>> Start Information supplied

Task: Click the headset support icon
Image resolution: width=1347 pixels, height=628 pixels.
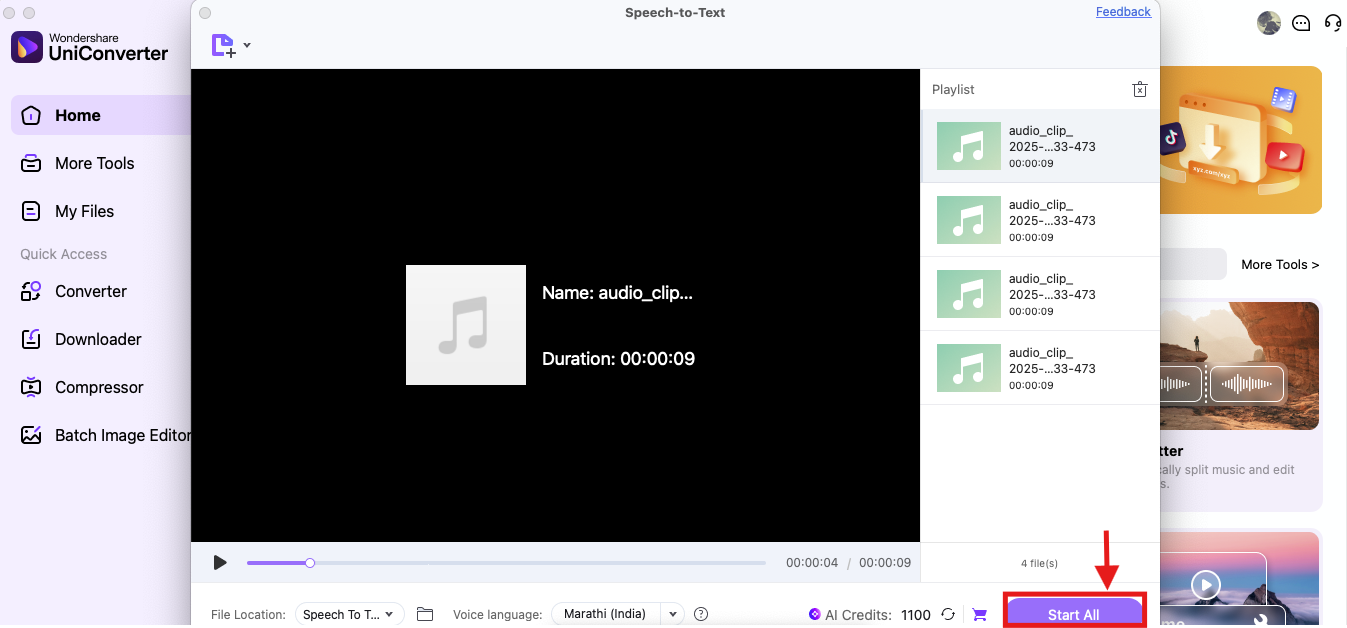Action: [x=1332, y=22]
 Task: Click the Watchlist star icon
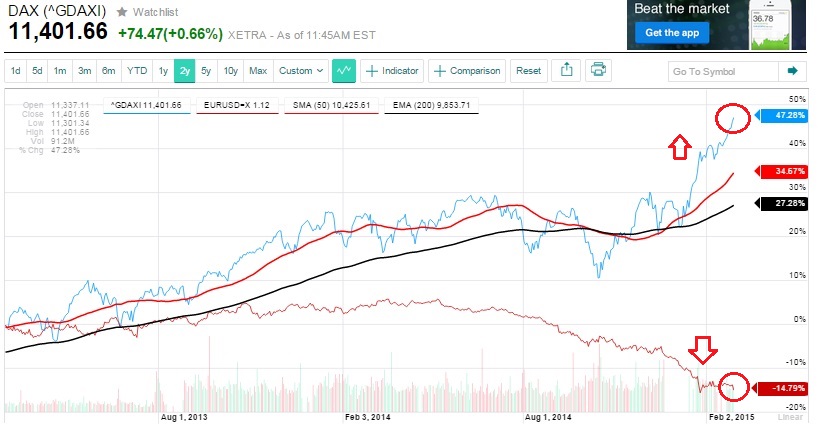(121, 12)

>> End Information supplied
>> Start Information supplied

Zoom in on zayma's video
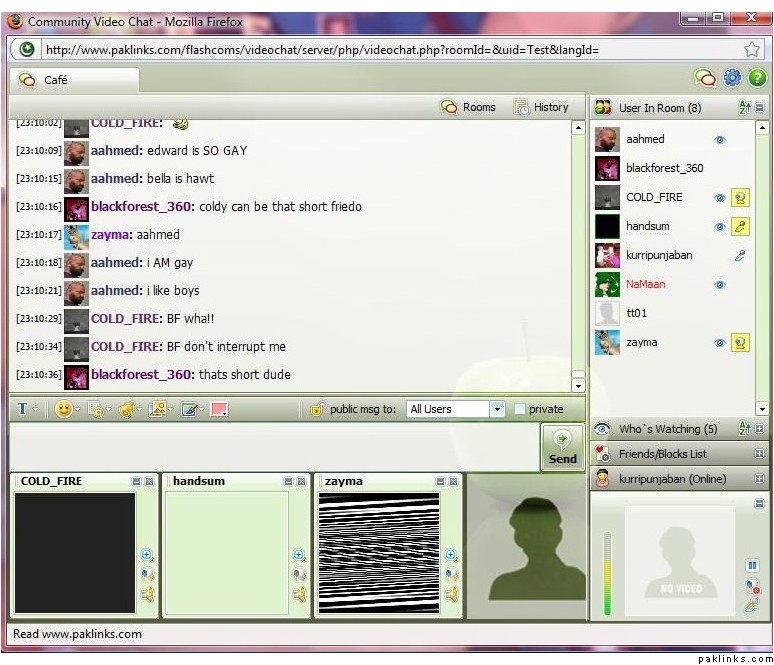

>> End Information supplied

=== Exercise aim ===
Which lines of the records contain the word "icon"? Show each of them in full.

=== Completed task ===
Task: Click the headset support icon
 Task: Click the Watchlist star icon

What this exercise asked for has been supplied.